Where does the string "warning" appear in the records? Copy every line that contains it.
------------------------------------------------------------------------
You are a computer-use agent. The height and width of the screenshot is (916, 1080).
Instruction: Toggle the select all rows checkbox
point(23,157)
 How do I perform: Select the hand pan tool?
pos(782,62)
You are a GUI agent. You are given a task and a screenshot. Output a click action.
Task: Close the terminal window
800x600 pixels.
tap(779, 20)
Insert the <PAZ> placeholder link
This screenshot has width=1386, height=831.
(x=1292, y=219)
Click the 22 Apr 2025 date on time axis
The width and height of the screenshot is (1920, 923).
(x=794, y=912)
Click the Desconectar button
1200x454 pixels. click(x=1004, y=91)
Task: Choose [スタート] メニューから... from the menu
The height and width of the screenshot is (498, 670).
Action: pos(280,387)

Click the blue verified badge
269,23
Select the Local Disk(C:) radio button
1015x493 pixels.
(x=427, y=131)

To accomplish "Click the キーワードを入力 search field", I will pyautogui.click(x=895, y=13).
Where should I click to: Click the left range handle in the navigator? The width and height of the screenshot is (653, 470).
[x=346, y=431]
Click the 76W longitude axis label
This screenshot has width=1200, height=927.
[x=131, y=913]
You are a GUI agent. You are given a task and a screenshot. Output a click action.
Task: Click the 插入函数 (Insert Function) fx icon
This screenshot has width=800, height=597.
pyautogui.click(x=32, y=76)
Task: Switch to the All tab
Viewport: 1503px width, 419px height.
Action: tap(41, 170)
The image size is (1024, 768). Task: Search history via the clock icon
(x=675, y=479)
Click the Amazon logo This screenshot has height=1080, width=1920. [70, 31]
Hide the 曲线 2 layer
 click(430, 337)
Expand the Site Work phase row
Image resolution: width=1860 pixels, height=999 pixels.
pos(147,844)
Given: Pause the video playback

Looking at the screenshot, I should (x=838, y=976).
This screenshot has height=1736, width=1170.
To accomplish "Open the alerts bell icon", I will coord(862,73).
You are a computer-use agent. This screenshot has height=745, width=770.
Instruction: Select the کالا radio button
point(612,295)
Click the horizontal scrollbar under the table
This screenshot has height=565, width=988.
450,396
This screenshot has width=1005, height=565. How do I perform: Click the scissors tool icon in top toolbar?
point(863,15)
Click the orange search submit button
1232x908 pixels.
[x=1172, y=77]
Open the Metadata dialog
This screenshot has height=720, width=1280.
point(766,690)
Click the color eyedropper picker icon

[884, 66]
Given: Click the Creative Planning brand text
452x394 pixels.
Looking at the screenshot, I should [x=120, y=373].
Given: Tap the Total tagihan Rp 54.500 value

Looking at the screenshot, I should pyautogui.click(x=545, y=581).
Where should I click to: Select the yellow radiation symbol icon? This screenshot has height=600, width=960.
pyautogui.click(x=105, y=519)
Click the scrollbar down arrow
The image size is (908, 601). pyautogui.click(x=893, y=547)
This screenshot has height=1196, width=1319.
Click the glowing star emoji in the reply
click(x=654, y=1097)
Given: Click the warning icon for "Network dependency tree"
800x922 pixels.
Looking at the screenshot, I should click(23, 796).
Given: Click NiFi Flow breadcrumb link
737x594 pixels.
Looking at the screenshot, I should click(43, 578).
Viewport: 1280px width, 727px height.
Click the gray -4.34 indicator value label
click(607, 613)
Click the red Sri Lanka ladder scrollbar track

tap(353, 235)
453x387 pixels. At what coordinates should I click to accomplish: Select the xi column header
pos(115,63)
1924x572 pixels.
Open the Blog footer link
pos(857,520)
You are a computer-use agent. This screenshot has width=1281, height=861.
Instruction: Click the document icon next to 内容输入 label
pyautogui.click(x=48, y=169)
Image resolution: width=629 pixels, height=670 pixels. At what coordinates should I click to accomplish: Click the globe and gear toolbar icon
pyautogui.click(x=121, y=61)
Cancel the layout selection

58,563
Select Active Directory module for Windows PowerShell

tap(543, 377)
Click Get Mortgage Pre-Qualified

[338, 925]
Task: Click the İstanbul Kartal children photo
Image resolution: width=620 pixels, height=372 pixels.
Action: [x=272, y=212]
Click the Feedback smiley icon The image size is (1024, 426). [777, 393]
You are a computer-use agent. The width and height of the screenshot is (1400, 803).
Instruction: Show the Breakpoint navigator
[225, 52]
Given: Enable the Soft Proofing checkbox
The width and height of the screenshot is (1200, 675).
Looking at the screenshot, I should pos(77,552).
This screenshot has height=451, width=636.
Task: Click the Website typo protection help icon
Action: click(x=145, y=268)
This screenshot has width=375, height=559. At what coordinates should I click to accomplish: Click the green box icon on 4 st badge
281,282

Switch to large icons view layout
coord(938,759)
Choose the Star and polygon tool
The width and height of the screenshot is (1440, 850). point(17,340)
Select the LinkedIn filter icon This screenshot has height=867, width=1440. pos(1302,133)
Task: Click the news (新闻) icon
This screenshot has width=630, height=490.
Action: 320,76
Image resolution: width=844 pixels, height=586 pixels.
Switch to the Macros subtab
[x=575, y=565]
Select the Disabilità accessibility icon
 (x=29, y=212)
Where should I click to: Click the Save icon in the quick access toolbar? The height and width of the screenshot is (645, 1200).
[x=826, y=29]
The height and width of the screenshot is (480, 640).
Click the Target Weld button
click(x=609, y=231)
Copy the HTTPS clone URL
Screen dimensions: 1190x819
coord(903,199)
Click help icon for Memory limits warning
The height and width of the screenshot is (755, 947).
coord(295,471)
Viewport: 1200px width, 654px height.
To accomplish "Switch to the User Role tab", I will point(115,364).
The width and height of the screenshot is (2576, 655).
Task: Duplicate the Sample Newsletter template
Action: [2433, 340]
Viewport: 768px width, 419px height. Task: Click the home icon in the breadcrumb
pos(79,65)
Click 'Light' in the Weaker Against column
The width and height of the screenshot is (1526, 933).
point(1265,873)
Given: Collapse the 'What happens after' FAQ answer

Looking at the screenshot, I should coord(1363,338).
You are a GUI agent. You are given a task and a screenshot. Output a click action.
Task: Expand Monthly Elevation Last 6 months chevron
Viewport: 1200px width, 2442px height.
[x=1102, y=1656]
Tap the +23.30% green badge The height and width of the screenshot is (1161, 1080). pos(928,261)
------------------------------------------------------------------------
:: Answer space ::
Given: Click the warning icon for "Network dependency tree"
Click help icon for Memory limits warning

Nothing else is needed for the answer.